> Data extracted from a collection:
________________

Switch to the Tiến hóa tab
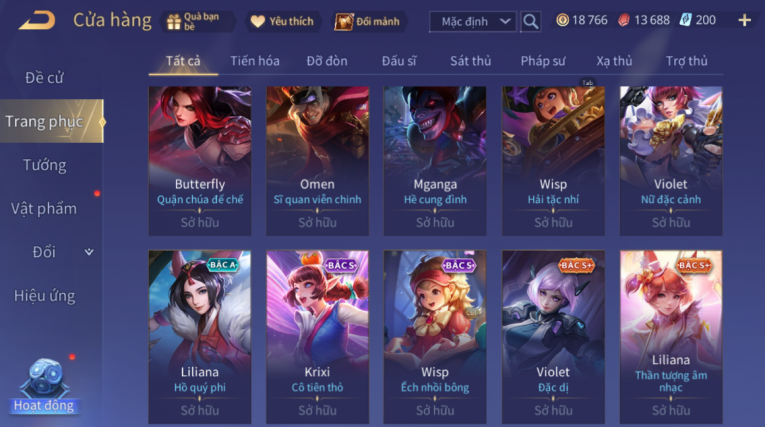765x427 pixels. point(255,61)
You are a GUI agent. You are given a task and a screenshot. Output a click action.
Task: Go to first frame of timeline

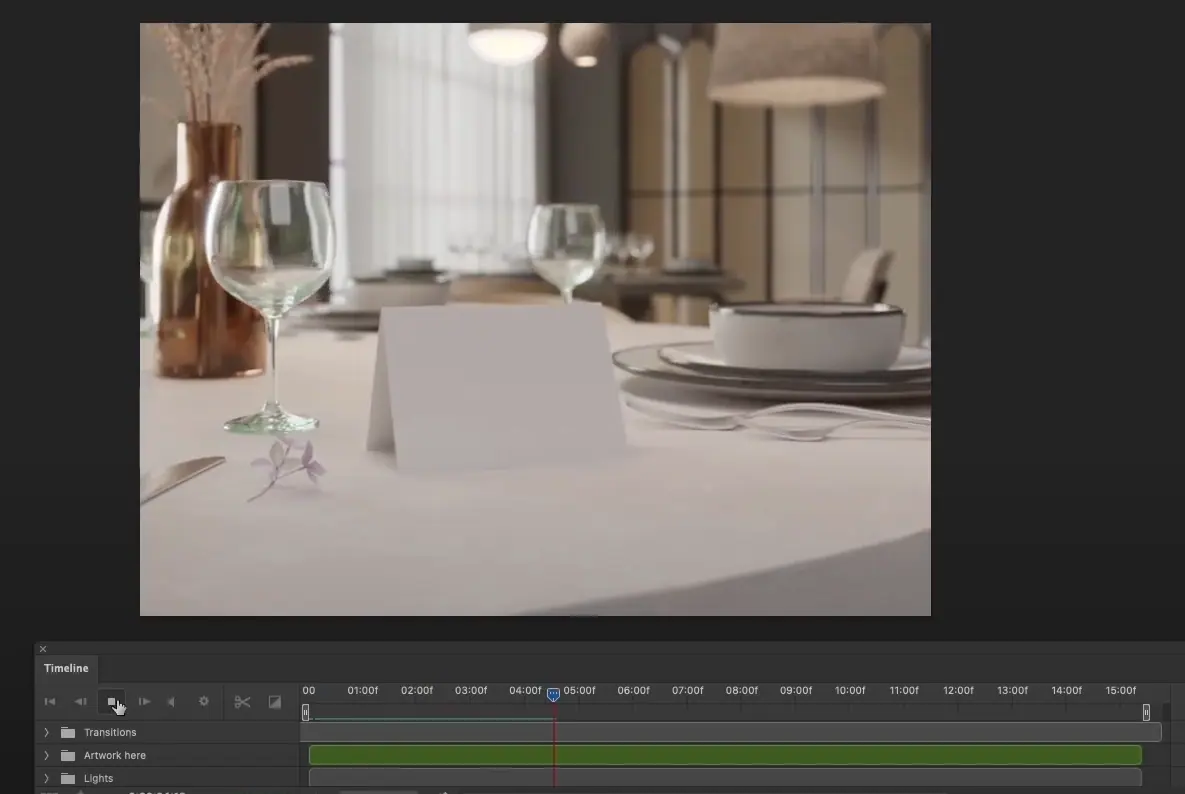(50, 702)
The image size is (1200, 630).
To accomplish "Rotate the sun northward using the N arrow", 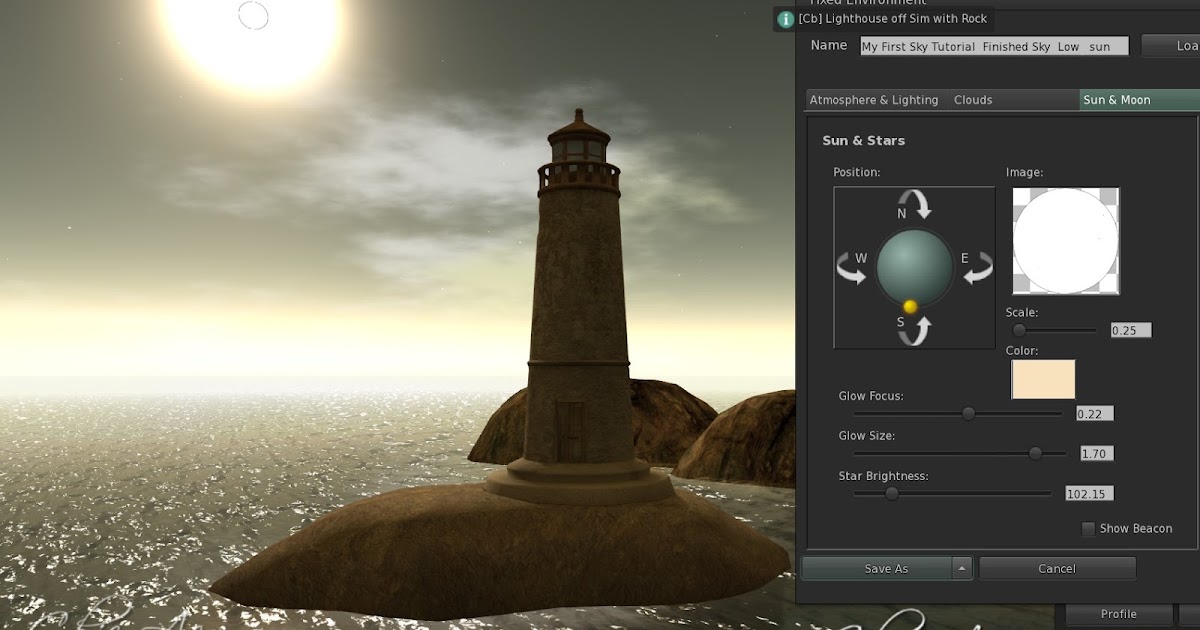I will coord(916,205).
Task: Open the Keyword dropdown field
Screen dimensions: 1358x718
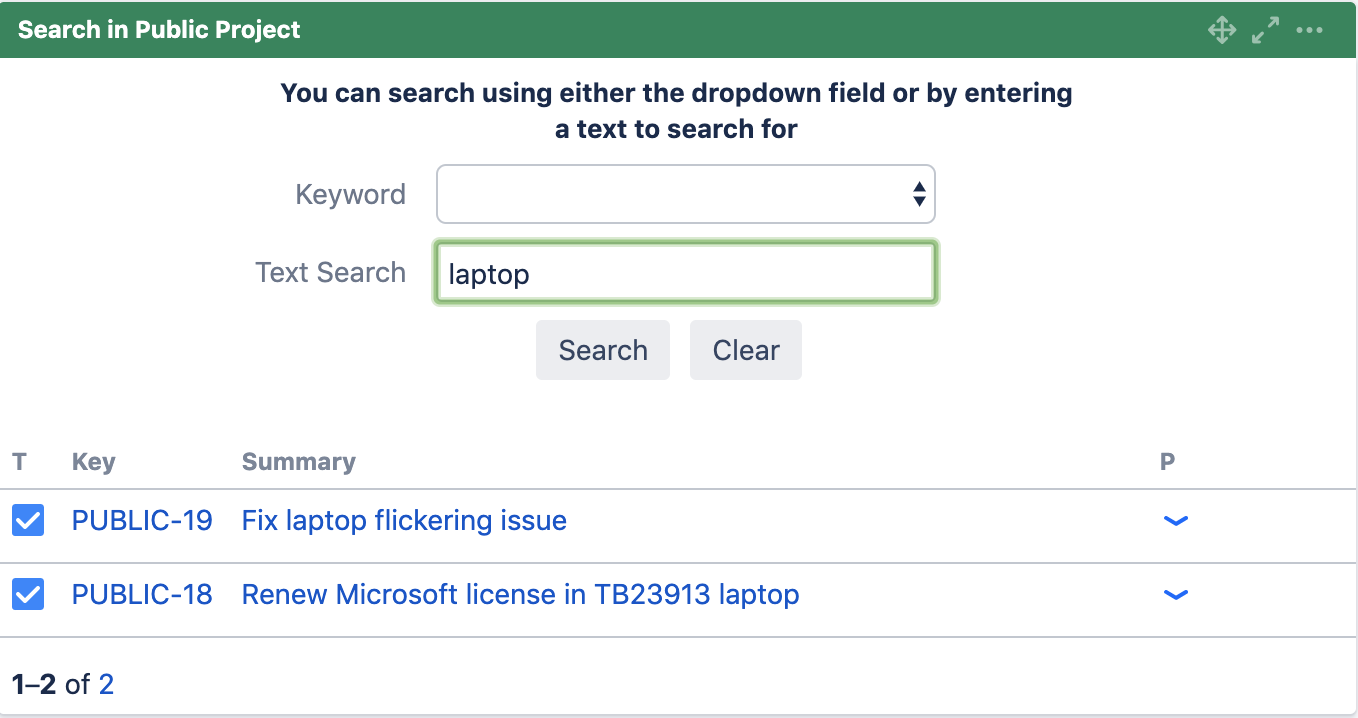Action: click(685, 194)
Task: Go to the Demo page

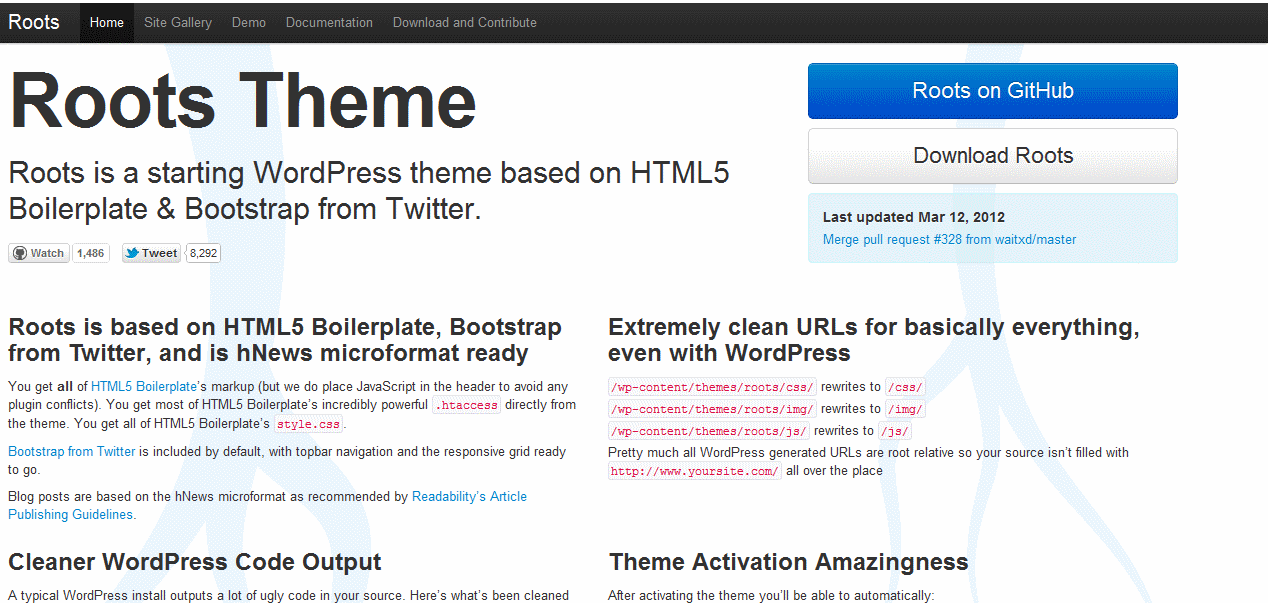Action: pyautogui.click(x=249, y=22)
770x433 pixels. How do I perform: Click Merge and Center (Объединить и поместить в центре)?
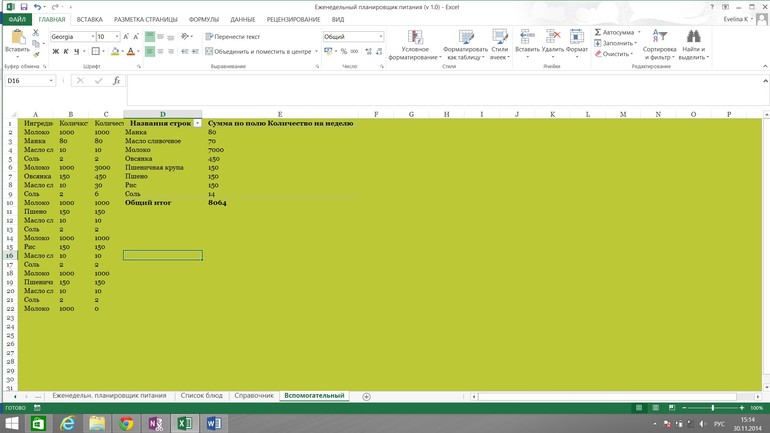[x=258, y=52]
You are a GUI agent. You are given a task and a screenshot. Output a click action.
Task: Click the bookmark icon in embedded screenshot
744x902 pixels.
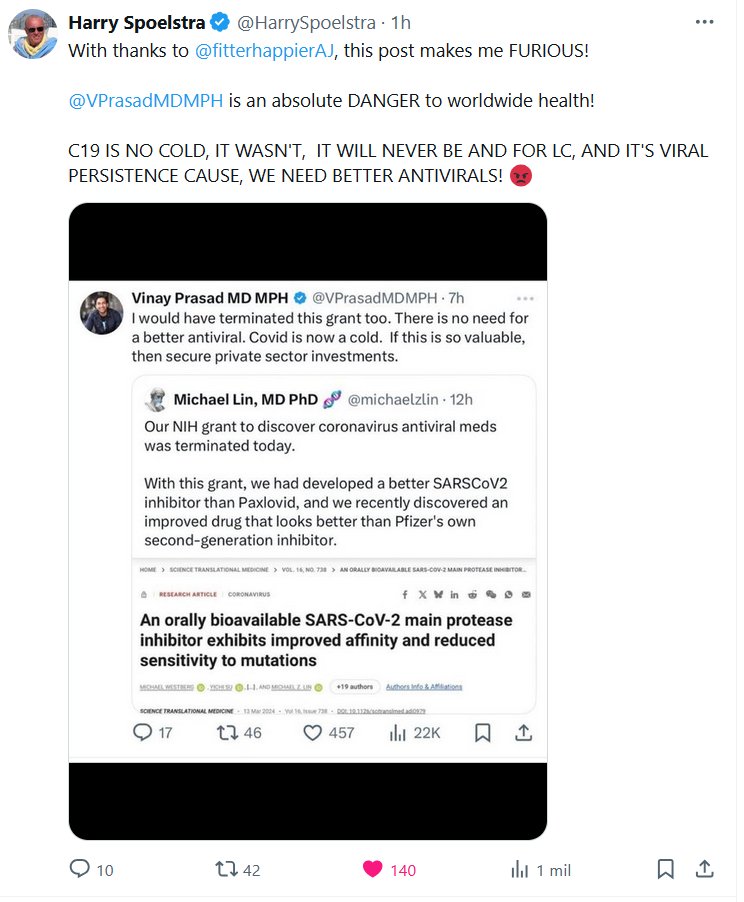point(483,733)
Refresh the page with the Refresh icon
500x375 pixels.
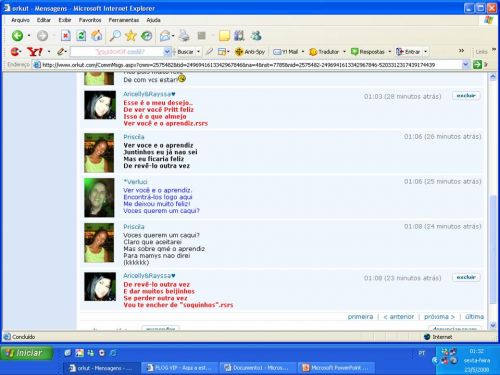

________________

> DIRECTIONS: Whenever a line in the entries holds the word "icon", copy that line.

> TASK RESULT:
Task: Click the bookmark icon in embedded screenshot
Refresh the page with the Refresh icon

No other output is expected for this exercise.